A halitofobia tornou-se recentemente uma condição psiquiátrica reconhecida. Os halitofóbicos são pacientes afectados por halitose psicossomática (muitos deles nem sequer têm auto-percepção de halitose), e que se recusam a ver um especialista psicológico, por não reconhecerem sua própria condição psicossomática. Para eles não há dúvida de que sofrem de halitose muito intensa, mesmo após os mais chegados insistirem de que não têm halitose. O comportamento de outras pessoas, como cobrir o nariz ou o distanciamento durante uma conversa, é imediatamente interpretado como uma indicação de que o seu hálito é ofensivo, e qualquer destes comportamentos ou atitudes são o suficiente para crer que têm um forte mau odor bucal. É um problema grave que frequentemente resulta em dramas de diversa ordem ao nível pessoal e familiar.

A síndrome de referência olfactiva é uma condição psiquiátrica caracterizada pela crença inabalável de possuir um odor corporal muito desagradável (não apenas proveniente do ar expirado como na halitofobia, mas também da pele, axila, órgãos genitais ou outras regiões do corpo), e acompanhada por uma vergonha e angústia consideráveis, levando ao isolamento social. Estes pacientes apresentam características marcadas de auto-observação, auto-crítica, neurose, inferioridade, dificuldade em expressar as emoções e obsessão.

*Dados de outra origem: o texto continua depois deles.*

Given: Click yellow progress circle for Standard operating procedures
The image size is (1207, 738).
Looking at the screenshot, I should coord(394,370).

A depressão muitas vezes é secundária a este síndrome.

A hipocondria pode ser também um factor desencadeante de uma auto-percepção errada do hálito. Também existem casos de pessoas que podem tornar-se hipersensíveis por terem um familiar que padeça de halitose crónica.

A presença de caseos amigdalinos nem sempre resulta em mau odor sentido por terceiros, no entanto, ao próprio paciente origina uma perturbação constante, levando-o a crer que tem mau hálito.

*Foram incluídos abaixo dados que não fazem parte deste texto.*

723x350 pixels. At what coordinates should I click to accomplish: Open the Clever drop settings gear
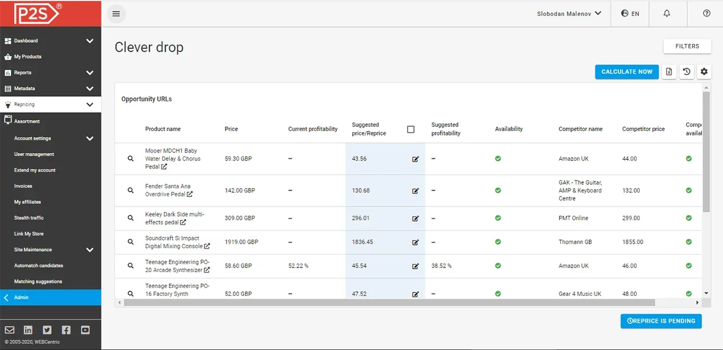click(704, 72)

Nos últimos anos, tem-se assistido a um fenómeno de maior frequência de pessoas a procurarem ajuda por julgar ter halitose ao dar-se conta de não possuírem um hálito dito fresco. Estas expectativas pouco realistas ou exigência demasiado elevada é muitas vezes resultante da publicidade relacionada com os mais diversos produtos para melhorar o hálito difundida através dos media.